Melbourne: Australian researchers have claimed that sitting in front of a light box for 45 minutes a day could reduce fatigue for patients with traumatic brain injuries.
Light therapy has previously been used for seasonal affective disorder, with studies showing that light hitting the back of the eye can stimulate changes to hormones in the brain and reset the body`s circadian rhythm.
Monash University neuropsychologist Jennie Ponsford said she was initially sceptical about its potential to treat patients with traumatic brain injuries, who commonly suffer debilitating fatigue that can persist for decades.
However, initial findings from a trial of about 30 patients from the Epworth Hospital is showing that the treatment is working to stimulate alertness, allowing people with head injuries to more easily perform daily tasks.

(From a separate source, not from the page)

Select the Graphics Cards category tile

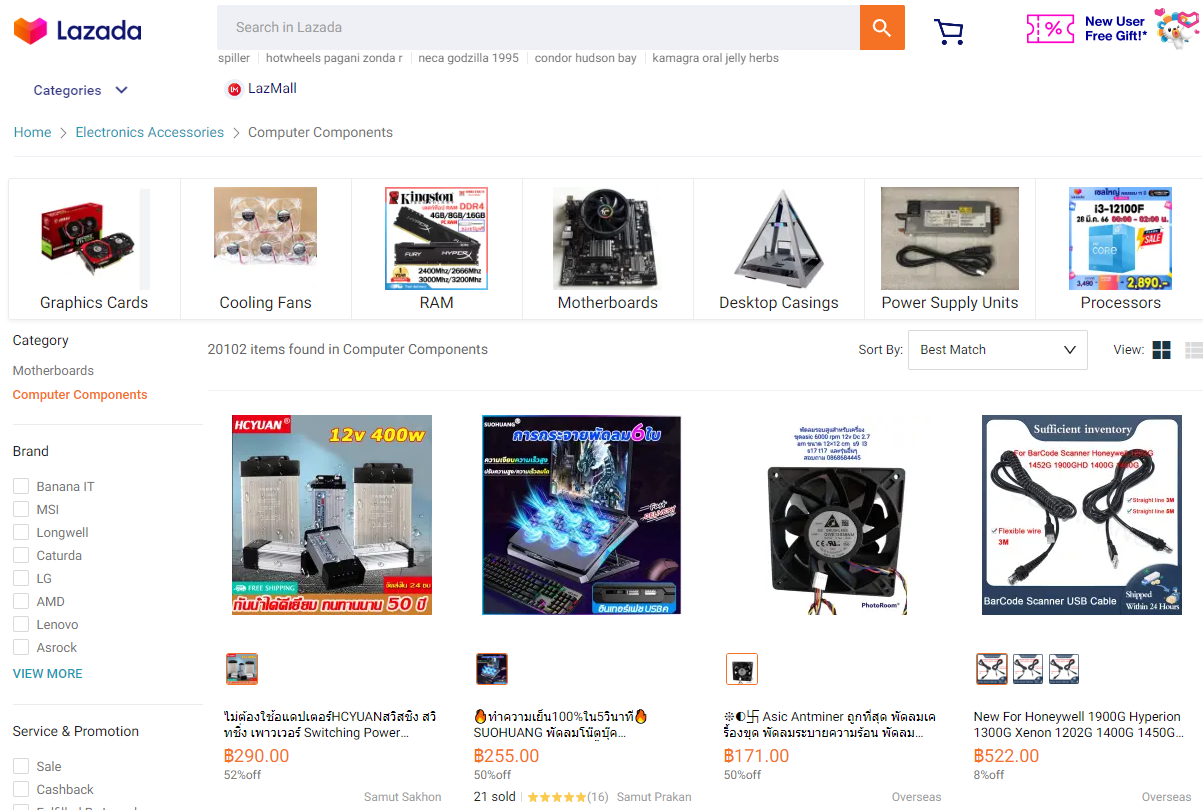[94, 248]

Ponsford said many patients treated for head injuries at the hospital were young, aged between 15 and 30, and had been injured in car accidents.

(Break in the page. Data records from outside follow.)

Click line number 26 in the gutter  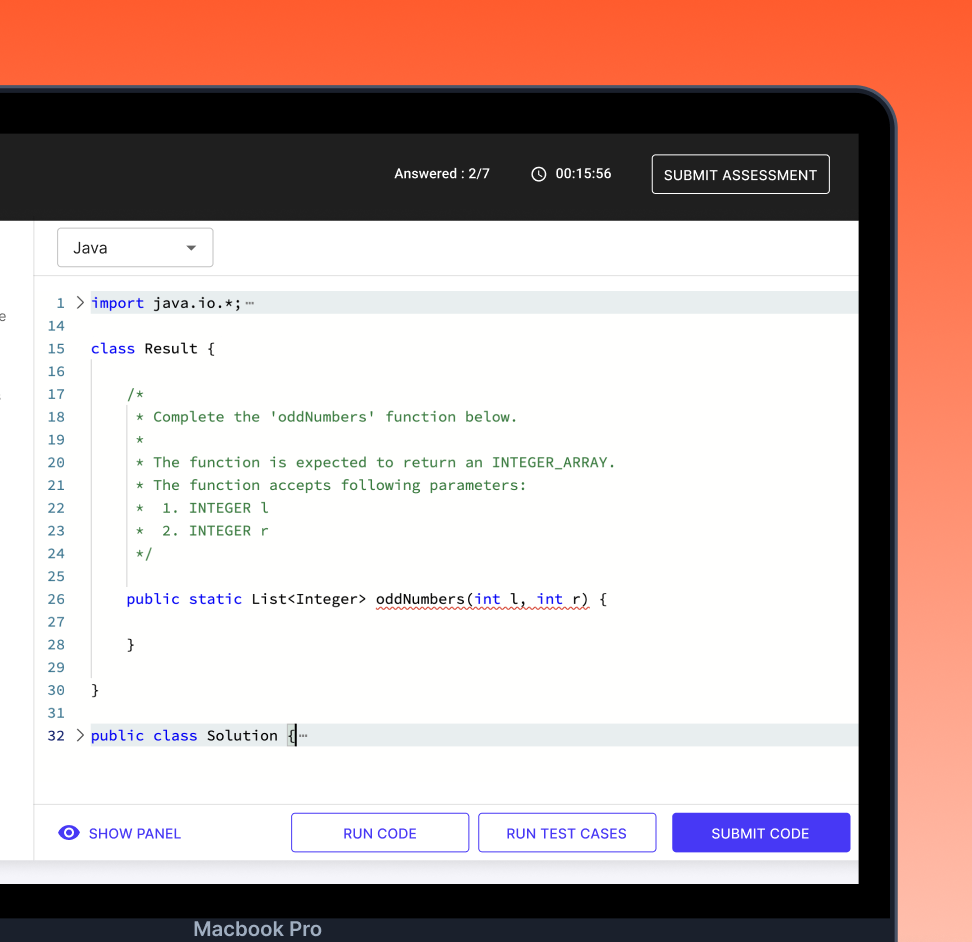point(56,599)
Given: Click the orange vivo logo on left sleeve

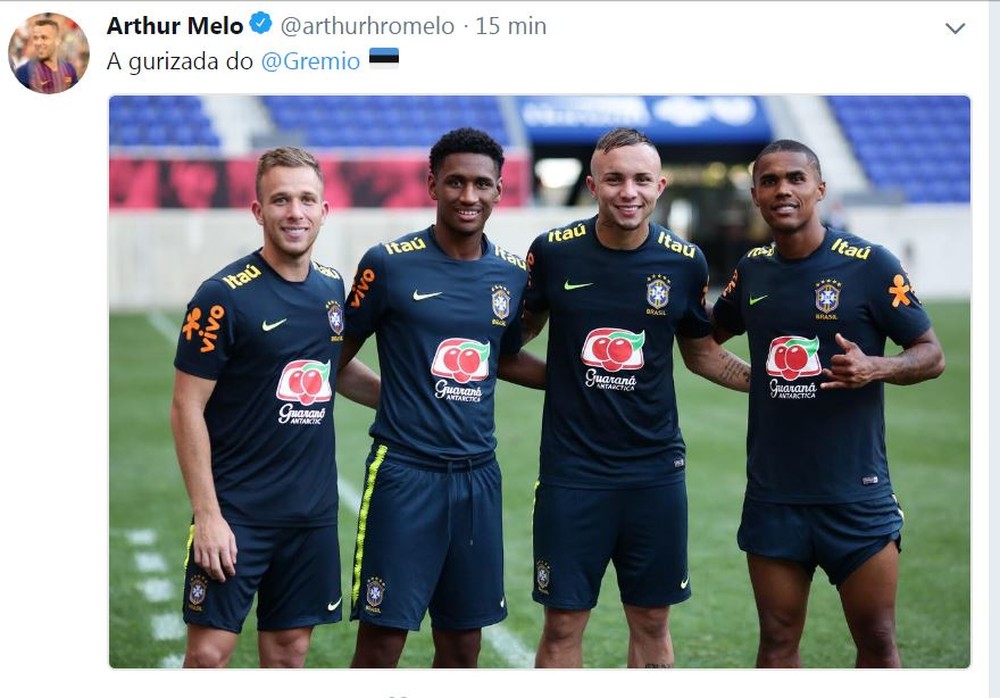Looking at the screenshot, I should point(204,327).
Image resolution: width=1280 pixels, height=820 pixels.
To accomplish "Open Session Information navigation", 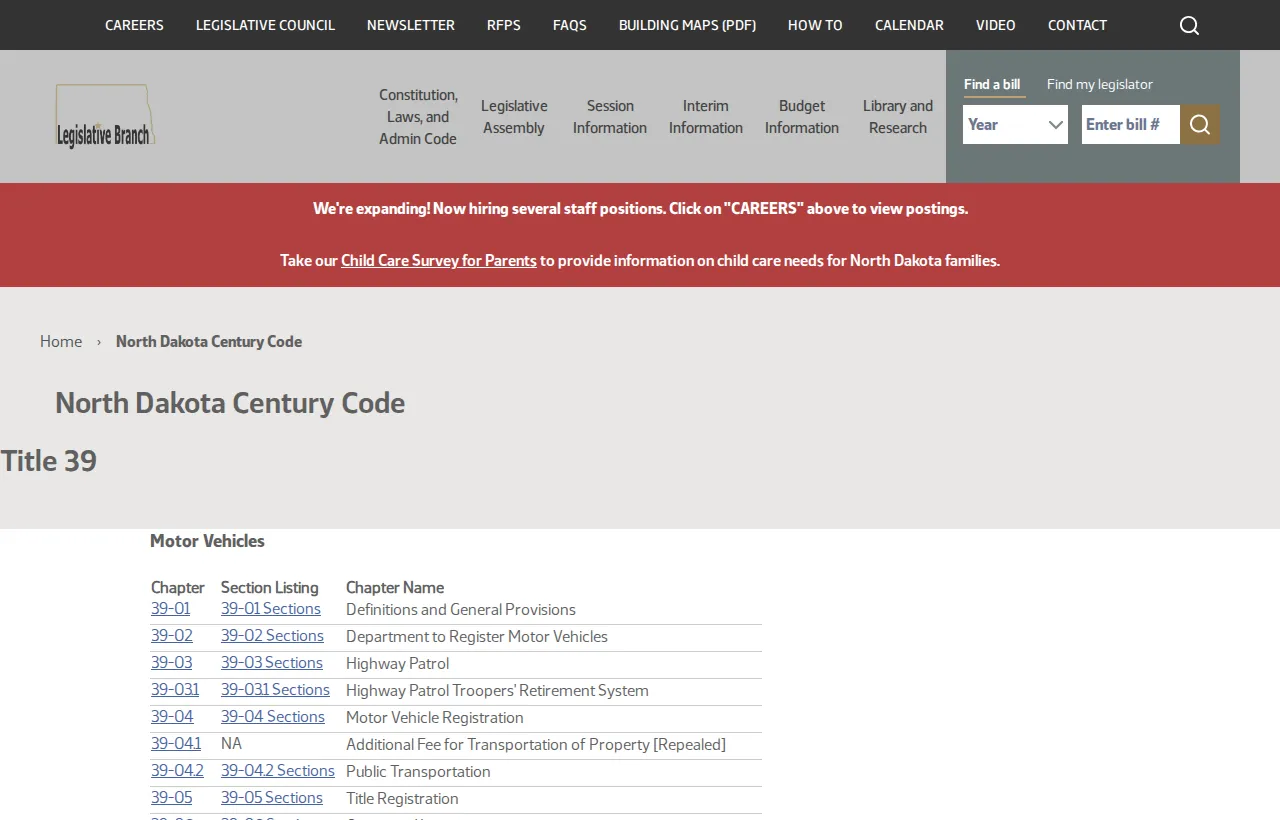I will [609, 117].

She said about 70 per cent experienced fatigue, which was the most limiting factor for those able to return to work and study.
"It often means they are only able to work part time, or the effort expended in working means they just have to go home and go to bed," Ponsford said, according to a report in `The Age` newspaper.

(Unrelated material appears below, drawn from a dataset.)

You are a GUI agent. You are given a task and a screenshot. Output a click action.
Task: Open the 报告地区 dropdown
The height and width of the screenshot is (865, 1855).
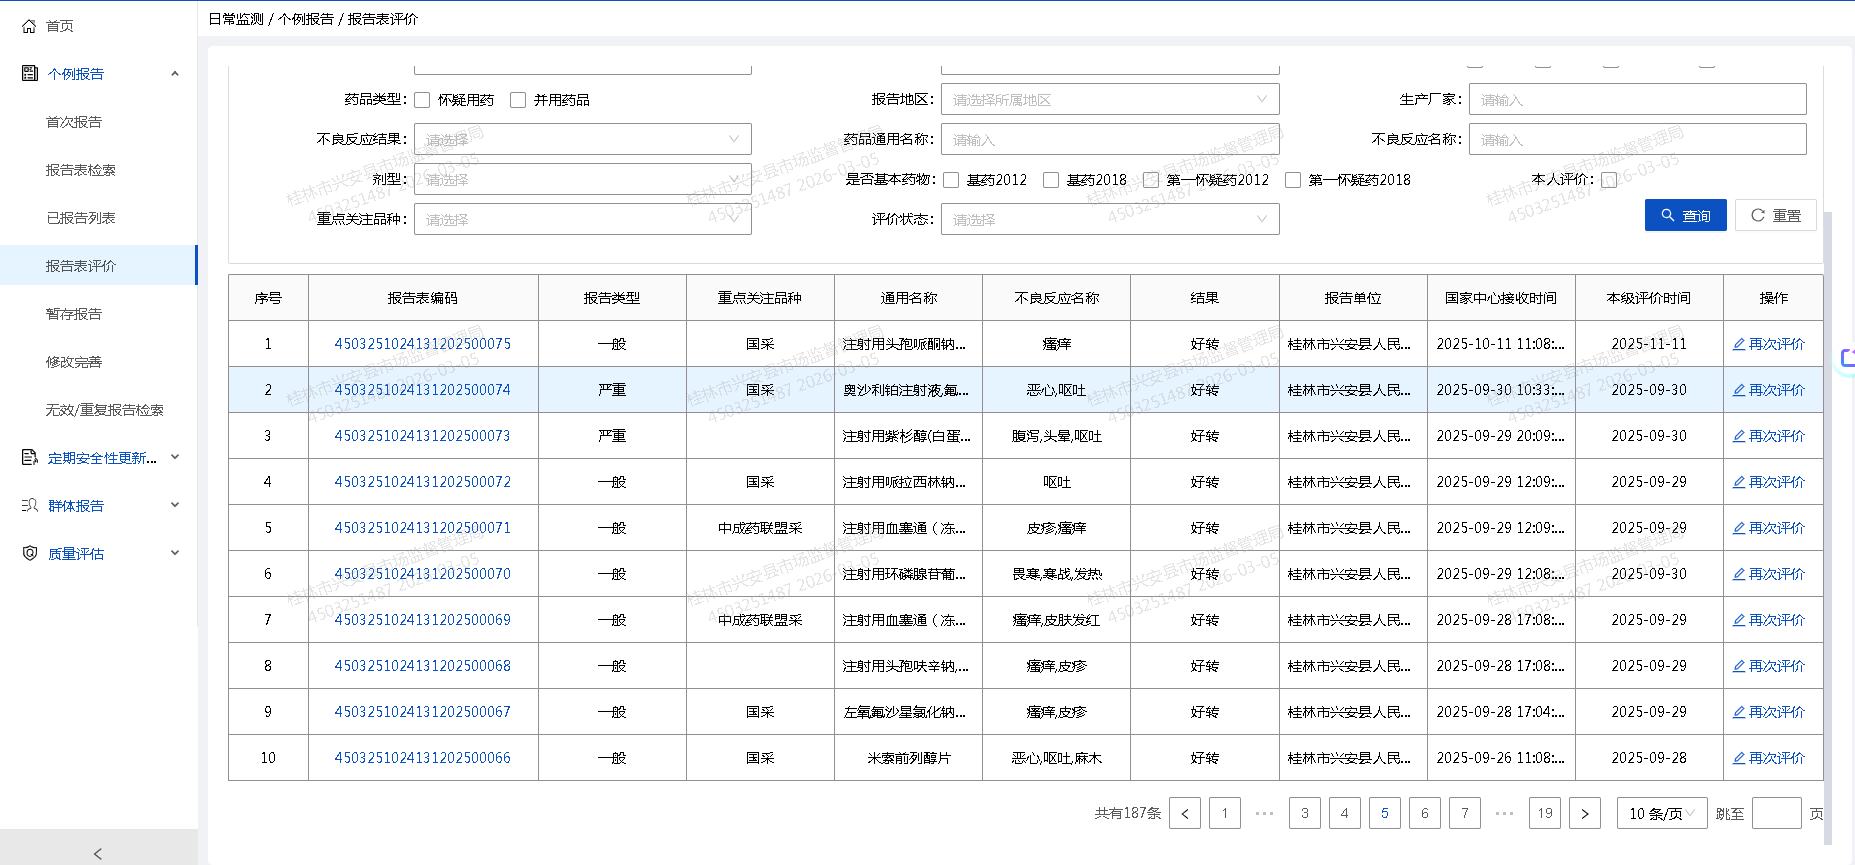pyautogui.click(x=1109, y=100)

"They are bombed out completely, so it just ruins their social life and family life. It is a major adjustment they have to make to the pace of their lifestyle.
"Ponsford said missing connections in the brains of head-injured patients led to a range of problems including slowed thinking and difficulty planning and concentrating and those problems were likely to at least partly explain their fatigue, which then caused many patients to become depressed.
Researchers are monitoring their fatigue and sleep patterns, reaction times, and levels of depression and anxiety, and have found that short wavelength light is having an impact.
Ponsford said one participant, an academic with a mild head injury who had been struggling to function in a high-powered job, found the treatment had transformed his ability to work.
"People getting the (short wavelength light) therapy are coming back and saying, `I want one of these boxes`. It`s been amazing. I must say I was very sceptical about the whole thing; it sounds a bit out there, but I really think it works," she said.
Researchers aim to recruit 90 patients into the trial, funded by the Victorian Neurotrauma Initiative, before publishing their final results.
Ponsford said that if it was shown to be effective, the light therapy would be a breakthrough in treating fatigue for brain-injured patients. She said drugs,including the stimulant Modafinil, had previously been tested in the group but had not made a significant difference.